かつてさる脳科学者が「バカズ・ウォール」みたいな著書で大ヒットを飛ばした。ぼかぁそれを読んでない。何故かといえば興味がなかったから。
なんでその本がそんなに売れたかといえば、もちろん高名な学者様の叡智にあずかろうという、勉強家の方々が日本に多数存在したからなのだろうかれど、ぼかぁそれだけじゃあないと思うんだな、うん。
ある種の人々は、自分がおバカなのではないか、ド低脳もといクサレ脳みそなのではないか、という不安を抱いている。だからタイトルにバカと書かれていると、普段からバカを気にしているものだから、ついつい条件反射的に手にとってしまう。

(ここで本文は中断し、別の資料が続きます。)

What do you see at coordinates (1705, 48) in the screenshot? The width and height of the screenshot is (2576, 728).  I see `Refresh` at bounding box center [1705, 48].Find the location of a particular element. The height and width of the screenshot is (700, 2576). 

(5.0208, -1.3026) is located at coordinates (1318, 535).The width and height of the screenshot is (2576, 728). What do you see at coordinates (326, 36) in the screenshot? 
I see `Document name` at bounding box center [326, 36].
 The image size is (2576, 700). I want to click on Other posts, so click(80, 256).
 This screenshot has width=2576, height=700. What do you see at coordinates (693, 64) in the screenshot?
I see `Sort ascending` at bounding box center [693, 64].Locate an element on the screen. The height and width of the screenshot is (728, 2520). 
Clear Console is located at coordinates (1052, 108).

なになに、著者はエライ脳の先生なのか。ということは、この本にはバカの生態についてつぶさに叙述してあるのかもしれぬ。すなわちこれを読んで他山の石とし、己の生活を改めれば、もってノットバカ人間として日々を暮らせるのではないだろうか。おっほー。もしくは、やっはー。
いや、しかし、それはこの大先生の謀略であり、センセーショナルなタイトルで大量のバカを謀って、その大金でモナコに超絶ゴージャスハウスをぶっ建て、一生遊んで暮らすという魂胆なのではなかろうか。むむむむむ。
ここで重要なポイントとなるのは、はたと手にとったその人に、大いなる疑問を持たせるタイトルである、という点なのではないかと思う。というのも、例えば「読むと絶対幸せになれる!」という本があったとして、実際にそれを買うバカは世の中にそんなに多くない。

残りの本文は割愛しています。